Disclosure of Invention
The invention provides a back door attack defense system aiming at an artificial intelligence model aiming at the defects and defects of the prior art, aiming at the characteristics of malicious neurons in the back door model and the characteristics that a trigger is required to be activated by the back door, the artificial intelligence model can be pre-detected to judge whether the model is the back door model, the trigger can be invalidated at the model operation stage to carry out protection, and the system can be applied to models in the fields of image classification and image recognition to strengthen defense of the model and further improve the safety performance in the field of deep learning.
The invention is realized by the following technical scheme:
the invention relates to a backdoor attack defense system aiming at an artificial intelligence model, which comprises the following components: the model is module and real-time defense module in advance, wherein: in the model pre-detection module scanning the classification model of the image to be detected: firstly, whether the operation behavior of reading or modifying the local file is performed and secondly, whether the model comprises a back door or not is judged according to data output by each layer; the real-time defense module adds a filter to the picture containing the trigger, so that a back door in the image classification model is invalid.
The model pre-detection module comprises: the keyword library unit, the scanning difference unit and the scanning result analysis unit, wherein: the keyword library unit adds keywords according to the information of the operating system operated by the model to obtain a keyword library; the scanning difference unit carries out model scanning processing according to the keyword library and the image input by the model to obtain a model scanning result; the scanning result analysis unit performs analysis processing according to the model scanning result information to determine whether the model is a back door model.
The real-time defense module comprises: a filter unit and a model operation unit, wherein: the filter unit adds filter processing to the image input by the model; and the model operation unit obtains a classification result according to the image with the filter.
The invention relates to a backdoor attack defense method aiming at an artificial intelligence model based on the system, which comprises the following steps:
step one, according to the back door attack principle of the artificial intelligence model, namely maliciously tampering system files, constructing a back door model on the basis of a normal artificial intelligence model, and selecting a plurality of image adding triggers on a data set for activating the back door.
Step two, scanning the back door model in the step one through a model pre-detection module, and judging whether the model comprises a back door according to the difference of scanning results: and when the scanned model contains keywords in the keyword library or the input of the model is not changed before and after passing through a certain model layer, judging that the model has implantation backdoor risk.
And step three, modifying the trigger on the picture to be incapable of triggering the model back door through an image filter algorithm in the model operation stage according to the characteristic that the model back door needs to be activated, and simultaneously not influencing the normal classification of the model, thereby realizing real-time defense.
The deep learning model is a convolution neural network.
The model back door is as follows: and when the trigger is detected, the embedded malicious code is executed to modify the system file.
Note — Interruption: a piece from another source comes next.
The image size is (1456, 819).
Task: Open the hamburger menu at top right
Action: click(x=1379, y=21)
The consequences of this include, but are not limited to, malicious user telnet, website-holding attacks.
The trigger means that: the input pictures have specific characteristics, and the input with the characteristics can trigger the back door of the model, so that the model not only outputs the classification result, but also can execute malicious codes in the model and damage a local system.
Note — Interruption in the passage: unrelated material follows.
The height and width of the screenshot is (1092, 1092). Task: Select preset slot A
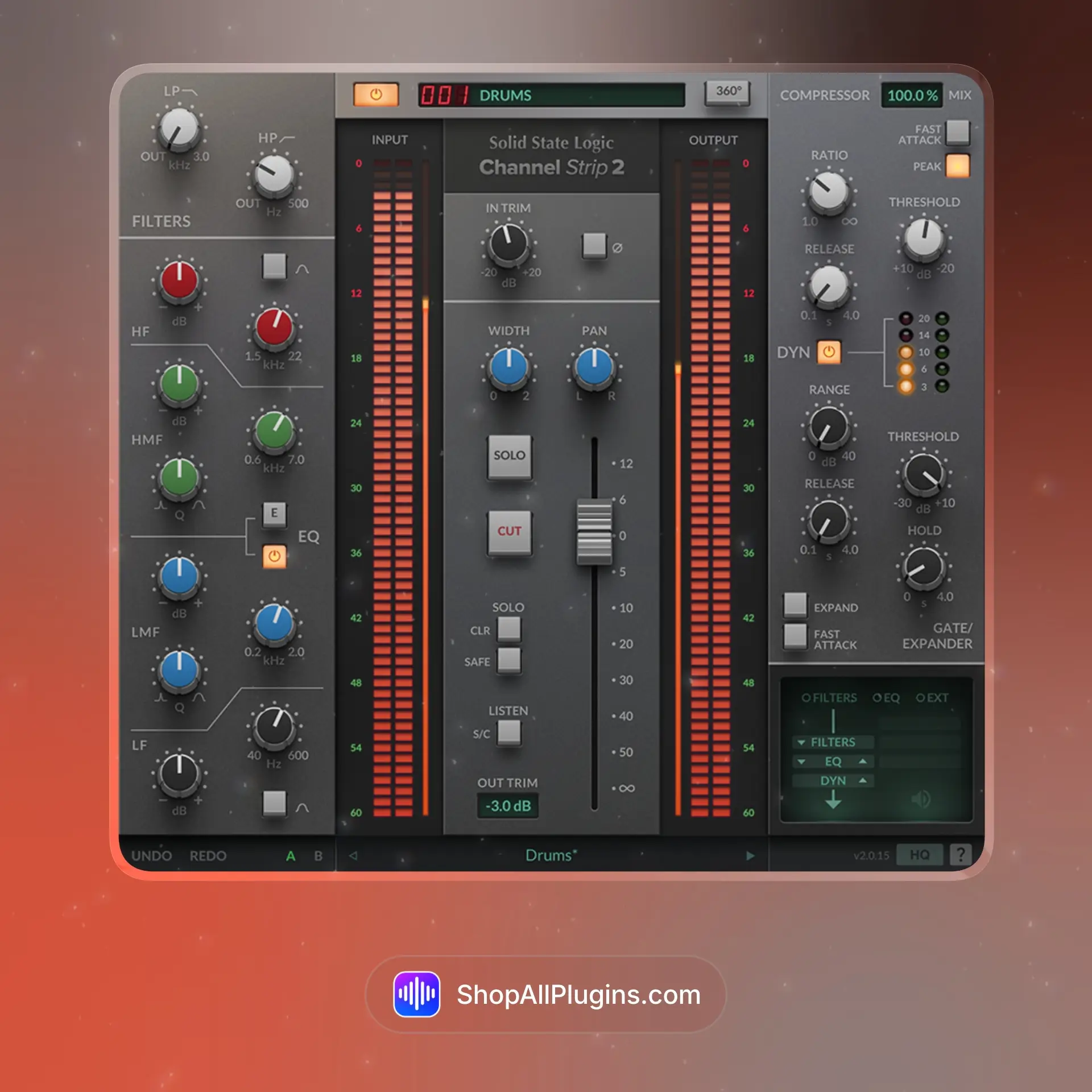291,855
The classification is as follows: and predicting a classification result of the single input image by the deep learning model. The result is expressed as a vector of p ═ p1,p2,p3,...]Each component of which represents the prediction probability of the input image in each class.
The model scanning refers to: deconstructing and field matching the trained deep learning model, specifically comprising:
①F(x)=~f(x)layer&&f(x)match;
②f(x)layer=|layer(x)2–layer(x)1|&&|layer(x)3–layer(x)2|&&…;
③f(x)match=match(keyword)1||match(keyword)2||…
wherein x represents an input picture, f (x)layerIs the model layer-by-layer scan difference function, f (x)matchIs the model static scan difference function, layer (x)iRepresents the output of the ith layer after model post-processing, |, represents the euclidean distance between the two classification results (probability vectors). match (keyword)iRepresenting the use of keywords on a modeliA binary match is made.
The image filter algorithm comprises the following steps: gaussian fuzzy algorithm and median fuzzy algorithm.
Technical effects
The method is used for carrying out pre-detection on the attack purpose of the backdoor and the intention of an attacker, namely when the attack purpose is to maliciously tamper the local system file, the interior of the backdoor model contains the operation of the malicious behavior; meanwhile, the filter is added, and aiming at the characteristic that the back door model has high sensitivity to the trigger, the trigger is modified by slightly changing the input image, so that the model back door is not activated any more.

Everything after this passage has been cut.